Deep Neural Networks (DNNs) have gained considerable traction in recent years due to the unparalleled results they gathered. However, the cost behind training such sophisticated models is resource intensive, resulting in many to consider DNNs to be intellectual property (IP) to model owners. In this era of cloud computing, high-performance DNNs are often deployed all over the internet so that people can access them publicly. As such, DNN watermarking schemes, especially backdoor-based watermarks, have been actively developed in recent years to preserve proprietary rights. Nonetheless, there lies much uncertainty on the robustness of existing backdoor watermark schemes, towards both adversarial attacks and unintended means such as fine-tuning neural network models. One reason for this is that no complete guarantee of robustness can be assured in the context of backdoor-based watermark. In this paper, we extensively evaluate the persistence of recent backdoor-based watermarks within neural networks in the scenario of fine-tuning, we propose/develop a novel data-driven idea to restore watermark after fine-tuning without exposing the trigger set. Our empirical results show that by solely introducing training data after fine-tuning, the watermark can be restored if model parameters do not shift dramatically during fine-tuning. Depending on the types of trigger samples used, trigger accuracy can be reinstated to up to 100%. Our study further explores how the restoration process works using loss landscape visualization, as well as the idea of introducing training data in fine-tuning stage to alleviate watermark vanishing.
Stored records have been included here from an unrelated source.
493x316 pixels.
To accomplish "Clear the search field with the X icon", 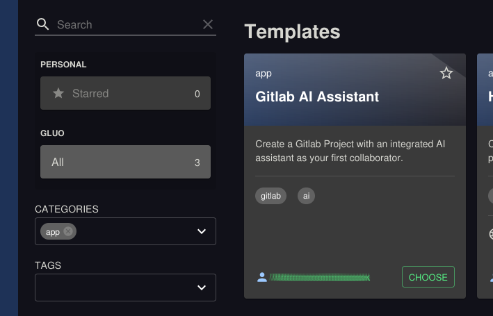I will click(x=208, y=24).
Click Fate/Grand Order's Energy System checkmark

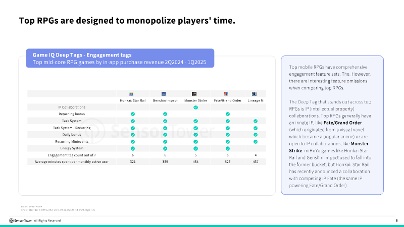click(227, 148)
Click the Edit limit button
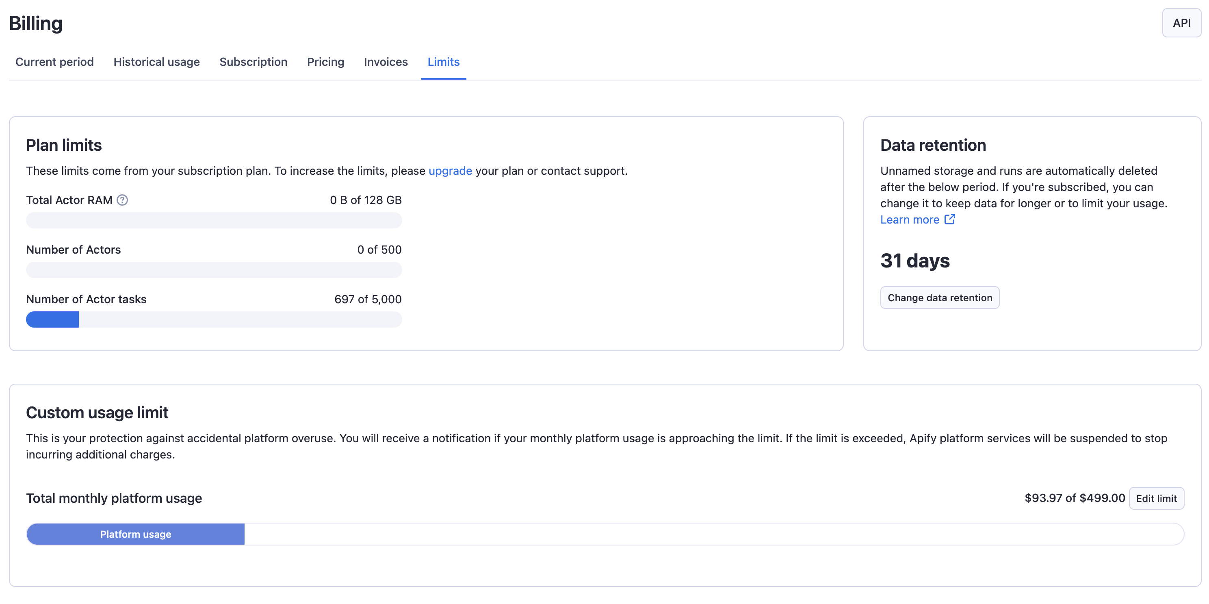1209x604 pixels. (x=1156, y=498)
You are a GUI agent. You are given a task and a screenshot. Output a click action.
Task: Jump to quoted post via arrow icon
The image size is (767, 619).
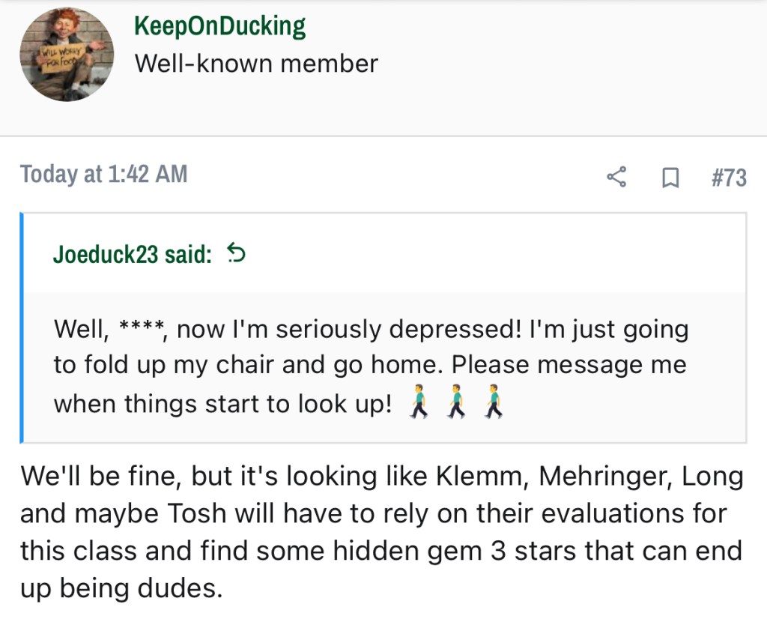click(236, 254)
翻译：深度神经网络（DNNs）近年来因其取得的无与伦比的成果而获得了广泛关注。然而，训练此类复杂模型的成本是资源密集型的，导致许多人将DNNs视为模型所有者的知识产权（IP）。在云计算时代，高性能DNNs通常被部署在互联网各处，以便公众公开访问。因此，近年来，为保护专有权利，DNN水印方案，特别是基于后门的水印，得到了积极发展。然而，现有后门水印方案对于对抗性攻击以及微调神经网络模型等非故意手段的鲁棒性仍存在很大不确定性。原因之一在于，在基于后门的水印背景下，无法完全保证其鲁棒性。本文在微调场景下，广泛评估了近期基于后门的水印在神经网络中的持久性，并提出/开发了一种新颖的数据驱动方法，以在不暴露触发集的情况下恢复微调后的水印。我们的实证结果表明，仅通过在微调后引入训练数据，若模型参数在微调过程中未发生剧烈偏移，水印即可恢复。根据所使用的触发样本类型，触发准确率最高可恢复至100%。本研究进一步通过损失景观可视化探讨了恢复过程的工作原理，并提出了在微调阶段引入训练数据以缓解水印消失的思路。